As the OP, I have been reading this thread everyday.

 

Found a dozen caches now in the area that I posted about first.

 

The area I search now is fairly thick. Thorny dewberry bushes, vines, and brush interspersed by small to medium pine trees, must be navigated through.

 

Over the years, I have seen countless snakes, some deer, and since I have been caching, giant yellow spiders overhanging trails. The main trail is asphalt running 3.1 miles one way. Trail is very busy.

 

As to cache hunting effects, I believe that:

 

1. Compared to game only trails, cacher travelled trails are easily distinguishable. I believe cacher trails are 4 ft or wider. Game trails appear to be less than a ft wide and cut through brush that people would not travel.

2. Vegetation and soil disruption is obvious, as compared to game trails that I have noted crossing the cache trial.

3. The area around the GZ is very disturbed, as compared to areas away from GZ. No dropped batteries or other trash noted, yet.

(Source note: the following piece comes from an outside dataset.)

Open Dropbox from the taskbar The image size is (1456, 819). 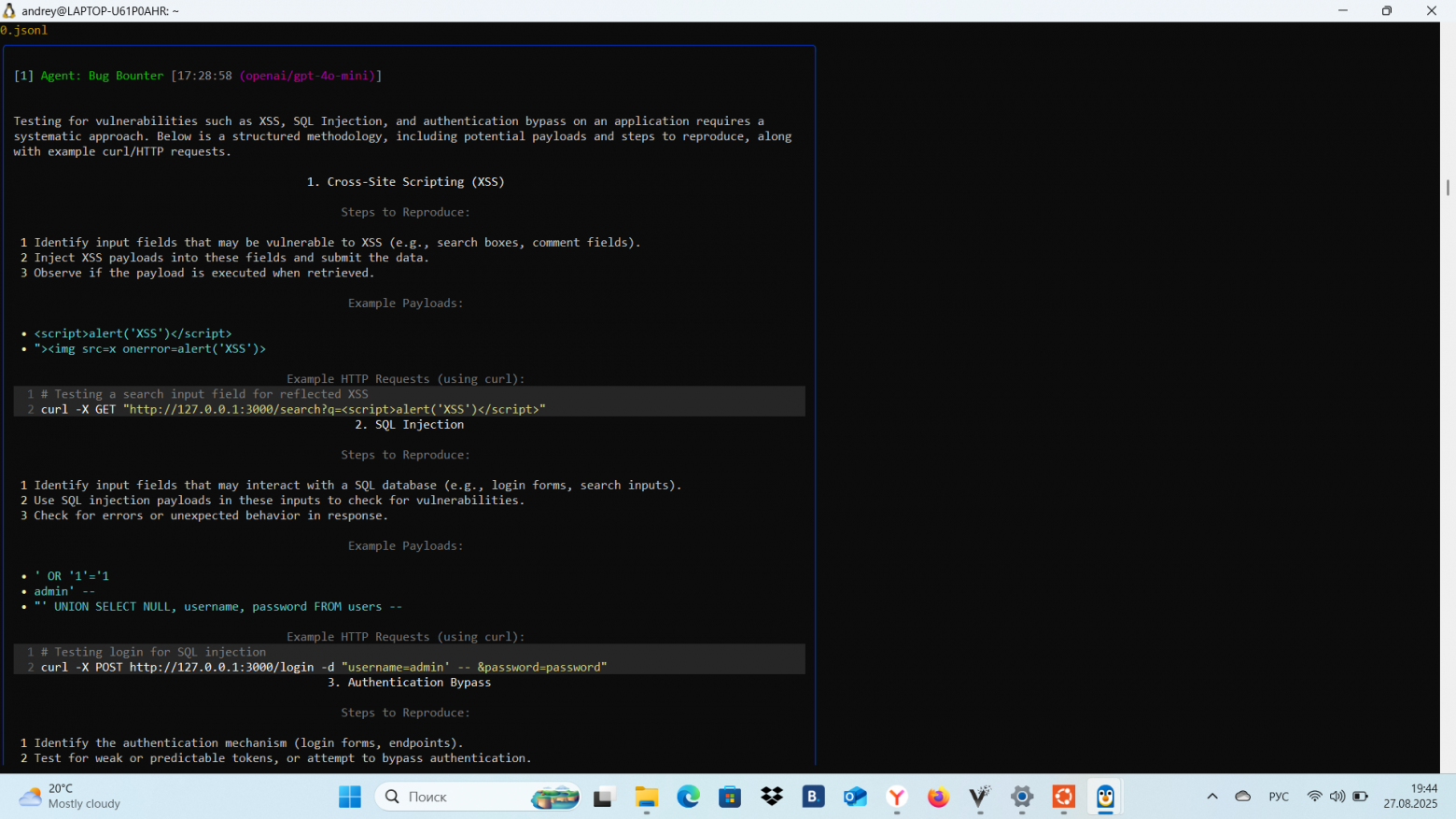pos(772,797)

4. As to how long the vegetation and trail disruption lasts, is unknown. From the cache log, visits were typically 1-2 months old, so damage may take that long to recover. How many DNF visits are unlogged would change that estimate.

 

As the area I hunt in is the Addicks Resevoir of Harris County, Tx, and is often covered by water, I think cache hunter signs are masked by the effect of ft deep water. Now, there has been a drought here, so the damage I see may have accumulated for a year or so.

 

I have been walking the trail for many years for exercise. Now that I have discovered geocaching, it has added to the enjoyment.

 

I've never seen another person with a gps on the trail, but I know they are there. I wonder how scary (is that the right word?) to be 150ft off the trail in thick vegetation, and encounter someone else!

 

I think the first cache I carefully hide will be designed to prove or disprove my observations.

 

Hopefully, the damage cachers inevitably do is minimal.

 

Steve.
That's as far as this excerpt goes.